SOURCE MATERIAL =>
· · · · · · ·
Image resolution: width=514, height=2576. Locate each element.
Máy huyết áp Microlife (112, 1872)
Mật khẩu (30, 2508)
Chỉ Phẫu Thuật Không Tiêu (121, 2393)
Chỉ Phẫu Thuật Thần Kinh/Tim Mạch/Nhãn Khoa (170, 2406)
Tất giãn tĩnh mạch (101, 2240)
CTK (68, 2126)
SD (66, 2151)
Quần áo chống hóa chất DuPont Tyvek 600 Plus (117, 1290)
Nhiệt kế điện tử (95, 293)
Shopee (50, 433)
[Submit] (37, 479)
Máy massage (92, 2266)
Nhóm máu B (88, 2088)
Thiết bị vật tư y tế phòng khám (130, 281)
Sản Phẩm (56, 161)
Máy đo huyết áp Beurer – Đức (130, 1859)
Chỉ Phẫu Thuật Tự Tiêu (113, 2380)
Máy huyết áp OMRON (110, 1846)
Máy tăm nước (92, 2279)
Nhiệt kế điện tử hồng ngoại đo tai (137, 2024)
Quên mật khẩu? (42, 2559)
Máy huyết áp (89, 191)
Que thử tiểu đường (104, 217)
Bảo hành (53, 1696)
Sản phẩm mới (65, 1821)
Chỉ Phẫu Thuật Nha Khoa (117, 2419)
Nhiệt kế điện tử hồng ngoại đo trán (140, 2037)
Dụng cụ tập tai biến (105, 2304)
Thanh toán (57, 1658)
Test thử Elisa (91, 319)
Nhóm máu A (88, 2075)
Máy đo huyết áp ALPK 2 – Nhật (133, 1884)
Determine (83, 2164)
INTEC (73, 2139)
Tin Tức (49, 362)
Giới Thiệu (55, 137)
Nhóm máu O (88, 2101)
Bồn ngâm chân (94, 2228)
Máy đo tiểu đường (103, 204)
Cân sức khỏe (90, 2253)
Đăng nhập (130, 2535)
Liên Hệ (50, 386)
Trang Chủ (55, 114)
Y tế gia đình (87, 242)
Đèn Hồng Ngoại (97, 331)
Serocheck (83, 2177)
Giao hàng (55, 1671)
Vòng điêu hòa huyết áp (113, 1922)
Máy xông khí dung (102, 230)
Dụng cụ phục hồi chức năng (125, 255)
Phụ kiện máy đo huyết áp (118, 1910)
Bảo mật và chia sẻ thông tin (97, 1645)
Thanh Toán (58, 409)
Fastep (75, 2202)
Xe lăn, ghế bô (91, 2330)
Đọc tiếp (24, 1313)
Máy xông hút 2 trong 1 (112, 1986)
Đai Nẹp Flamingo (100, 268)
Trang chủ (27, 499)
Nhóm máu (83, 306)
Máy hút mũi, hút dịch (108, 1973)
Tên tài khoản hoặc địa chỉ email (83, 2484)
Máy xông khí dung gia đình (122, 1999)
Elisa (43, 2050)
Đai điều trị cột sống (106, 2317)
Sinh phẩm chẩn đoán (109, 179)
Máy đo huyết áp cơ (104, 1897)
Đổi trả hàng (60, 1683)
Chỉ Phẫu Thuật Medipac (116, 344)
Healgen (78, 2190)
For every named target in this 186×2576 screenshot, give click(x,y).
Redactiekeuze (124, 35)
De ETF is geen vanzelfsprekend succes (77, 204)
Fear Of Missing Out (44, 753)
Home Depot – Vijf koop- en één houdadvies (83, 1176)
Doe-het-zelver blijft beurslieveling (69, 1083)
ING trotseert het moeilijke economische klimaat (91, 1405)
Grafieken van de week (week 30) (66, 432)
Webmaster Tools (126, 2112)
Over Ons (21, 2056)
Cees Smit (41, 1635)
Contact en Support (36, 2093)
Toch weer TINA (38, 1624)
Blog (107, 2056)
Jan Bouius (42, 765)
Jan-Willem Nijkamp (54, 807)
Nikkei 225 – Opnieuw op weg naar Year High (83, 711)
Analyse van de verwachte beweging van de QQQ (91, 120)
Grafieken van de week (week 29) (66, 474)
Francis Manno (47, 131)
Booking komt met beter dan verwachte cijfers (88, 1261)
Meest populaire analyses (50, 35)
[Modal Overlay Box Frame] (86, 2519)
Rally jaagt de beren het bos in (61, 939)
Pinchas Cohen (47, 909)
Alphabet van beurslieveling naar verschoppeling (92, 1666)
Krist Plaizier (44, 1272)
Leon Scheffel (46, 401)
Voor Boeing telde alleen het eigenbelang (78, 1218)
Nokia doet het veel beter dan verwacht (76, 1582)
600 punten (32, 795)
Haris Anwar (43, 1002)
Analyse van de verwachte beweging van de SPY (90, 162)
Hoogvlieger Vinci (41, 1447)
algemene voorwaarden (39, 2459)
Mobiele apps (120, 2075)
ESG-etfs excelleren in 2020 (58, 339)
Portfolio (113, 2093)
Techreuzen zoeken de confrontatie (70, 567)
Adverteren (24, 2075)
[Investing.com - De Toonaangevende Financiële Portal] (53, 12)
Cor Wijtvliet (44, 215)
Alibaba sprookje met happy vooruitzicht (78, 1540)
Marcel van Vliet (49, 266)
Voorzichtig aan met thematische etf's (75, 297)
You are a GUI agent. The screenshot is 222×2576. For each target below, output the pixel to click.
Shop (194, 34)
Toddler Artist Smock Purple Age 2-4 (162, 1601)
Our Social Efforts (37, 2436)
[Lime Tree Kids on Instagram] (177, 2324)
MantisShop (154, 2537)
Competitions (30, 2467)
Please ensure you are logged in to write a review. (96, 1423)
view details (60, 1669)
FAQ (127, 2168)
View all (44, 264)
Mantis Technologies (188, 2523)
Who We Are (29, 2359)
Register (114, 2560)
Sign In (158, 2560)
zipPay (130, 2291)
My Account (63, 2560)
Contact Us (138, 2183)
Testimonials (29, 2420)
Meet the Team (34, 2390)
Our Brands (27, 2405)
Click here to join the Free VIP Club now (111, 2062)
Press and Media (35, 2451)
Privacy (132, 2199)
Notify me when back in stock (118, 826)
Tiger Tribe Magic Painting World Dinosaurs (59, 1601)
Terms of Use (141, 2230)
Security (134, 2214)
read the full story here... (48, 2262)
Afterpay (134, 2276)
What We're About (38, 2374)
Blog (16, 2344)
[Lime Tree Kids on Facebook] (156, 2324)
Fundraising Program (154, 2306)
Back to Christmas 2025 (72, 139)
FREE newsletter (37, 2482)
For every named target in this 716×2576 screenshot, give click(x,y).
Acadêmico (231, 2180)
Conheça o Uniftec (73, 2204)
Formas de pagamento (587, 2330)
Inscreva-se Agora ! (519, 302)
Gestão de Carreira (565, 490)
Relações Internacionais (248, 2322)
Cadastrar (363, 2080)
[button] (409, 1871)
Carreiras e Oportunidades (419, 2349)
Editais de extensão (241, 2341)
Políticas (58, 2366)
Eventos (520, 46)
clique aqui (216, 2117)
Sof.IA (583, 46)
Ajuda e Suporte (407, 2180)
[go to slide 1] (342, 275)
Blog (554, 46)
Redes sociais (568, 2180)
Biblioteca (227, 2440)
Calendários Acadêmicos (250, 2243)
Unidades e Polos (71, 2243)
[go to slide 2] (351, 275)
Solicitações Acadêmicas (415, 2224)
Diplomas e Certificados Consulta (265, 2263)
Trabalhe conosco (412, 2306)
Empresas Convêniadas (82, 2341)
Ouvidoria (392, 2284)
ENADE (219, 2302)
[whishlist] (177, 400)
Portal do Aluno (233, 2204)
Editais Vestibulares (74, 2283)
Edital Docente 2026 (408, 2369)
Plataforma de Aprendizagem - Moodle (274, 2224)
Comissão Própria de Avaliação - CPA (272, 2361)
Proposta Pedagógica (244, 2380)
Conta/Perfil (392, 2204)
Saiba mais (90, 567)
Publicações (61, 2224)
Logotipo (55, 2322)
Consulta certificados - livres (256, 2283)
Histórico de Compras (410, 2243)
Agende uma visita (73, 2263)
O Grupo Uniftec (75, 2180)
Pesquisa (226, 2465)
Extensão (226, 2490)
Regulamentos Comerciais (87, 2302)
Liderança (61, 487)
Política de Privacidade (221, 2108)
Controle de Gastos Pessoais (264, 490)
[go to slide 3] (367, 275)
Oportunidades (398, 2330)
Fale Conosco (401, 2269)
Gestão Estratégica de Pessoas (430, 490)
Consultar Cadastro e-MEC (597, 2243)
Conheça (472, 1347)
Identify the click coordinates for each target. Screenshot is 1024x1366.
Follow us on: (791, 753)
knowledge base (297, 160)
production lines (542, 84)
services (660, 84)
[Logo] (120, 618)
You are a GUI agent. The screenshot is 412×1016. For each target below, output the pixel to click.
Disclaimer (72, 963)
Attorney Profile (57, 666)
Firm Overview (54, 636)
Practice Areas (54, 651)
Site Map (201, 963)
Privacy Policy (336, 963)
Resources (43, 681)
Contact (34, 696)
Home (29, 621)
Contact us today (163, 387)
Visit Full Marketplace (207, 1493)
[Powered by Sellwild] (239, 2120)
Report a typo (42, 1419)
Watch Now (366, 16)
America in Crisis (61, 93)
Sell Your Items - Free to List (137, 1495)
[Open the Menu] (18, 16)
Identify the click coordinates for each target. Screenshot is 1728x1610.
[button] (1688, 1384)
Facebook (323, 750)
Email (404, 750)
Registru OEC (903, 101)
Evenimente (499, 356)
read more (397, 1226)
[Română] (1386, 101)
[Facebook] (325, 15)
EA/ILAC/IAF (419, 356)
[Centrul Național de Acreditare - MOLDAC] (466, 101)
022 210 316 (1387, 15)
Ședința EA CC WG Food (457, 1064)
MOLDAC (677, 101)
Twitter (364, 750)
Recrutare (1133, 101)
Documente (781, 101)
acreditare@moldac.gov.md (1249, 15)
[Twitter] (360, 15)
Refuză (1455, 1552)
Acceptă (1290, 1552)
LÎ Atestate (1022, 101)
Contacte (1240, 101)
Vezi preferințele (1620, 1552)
· · · · · · ·
ABOUT THIS TASK => Begin at the line above that has "Máy xông hút 2 trong 1 (112, 1986)" and stop after the line that has "Đai điều trị cột sống (106, 2317)", copying each line exactly and adding nothing else.

RESULT OF THE EXERCISE =>
Máy xông hút 2 trong 1 (112, 1986)
Đai Nẹp Flamingo (100, 268)
Trang chủ (27, 499)
Nhóm máu (83, 306)
Máy hút mũi, hút dịch (108, 1973)
Tên tài khoản hoặc địa chỉ email (83, 2484)
Máy xông khí dung gia đình (122, 1999)
Elisa (43, 2050)
Đai điều trị cột sống (106, 2317)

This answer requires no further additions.